[[ GIVEN ENTRIES, beginning ]]

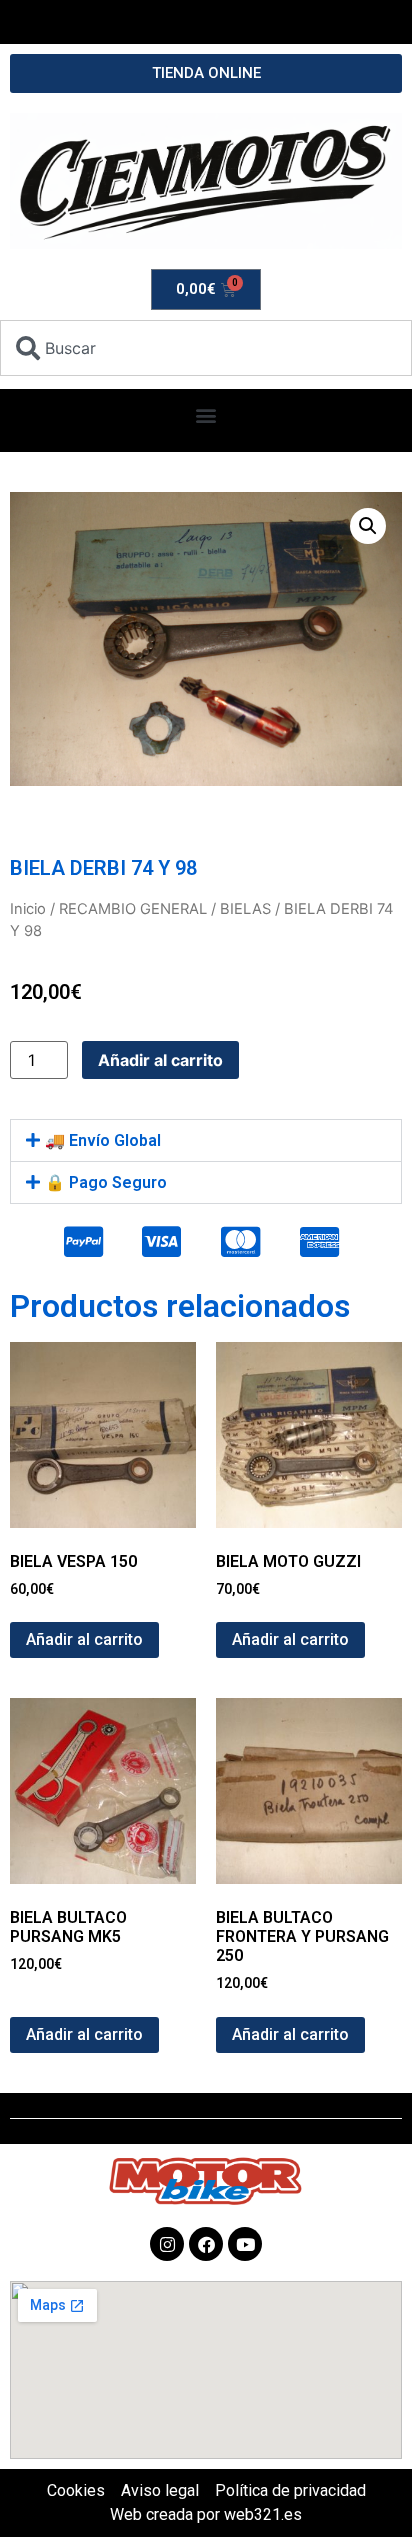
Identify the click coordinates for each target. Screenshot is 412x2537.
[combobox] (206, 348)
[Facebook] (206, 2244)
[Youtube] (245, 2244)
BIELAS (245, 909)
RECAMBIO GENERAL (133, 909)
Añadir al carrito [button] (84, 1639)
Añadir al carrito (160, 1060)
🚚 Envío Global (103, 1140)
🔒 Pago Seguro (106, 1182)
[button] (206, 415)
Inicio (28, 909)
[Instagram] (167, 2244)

[[ GIVEN ENTRIES, end ]]

In the copy, include each entry exactly as written and none of the pictures.

• _ANSWER SECTION_
Identify the click coordinates for each target. Screenshot is 412x2537.
[combobox] (206, 348)
[Facebook] (206, 2244)
[Youtube] (245, 2244)
BIELAS (245, 909)
RECAMBIO GENERAL (133, 909)
Añadir al carrito [button] (84, 1639)
Añadir al carrito (160, 1060)
🚚 Envío Global (103, 1140)
🔒 Pago Seguro (106, 1182)
[button] (206, 415)
Inicio (28, 909)
[Instagram] (167, 2244)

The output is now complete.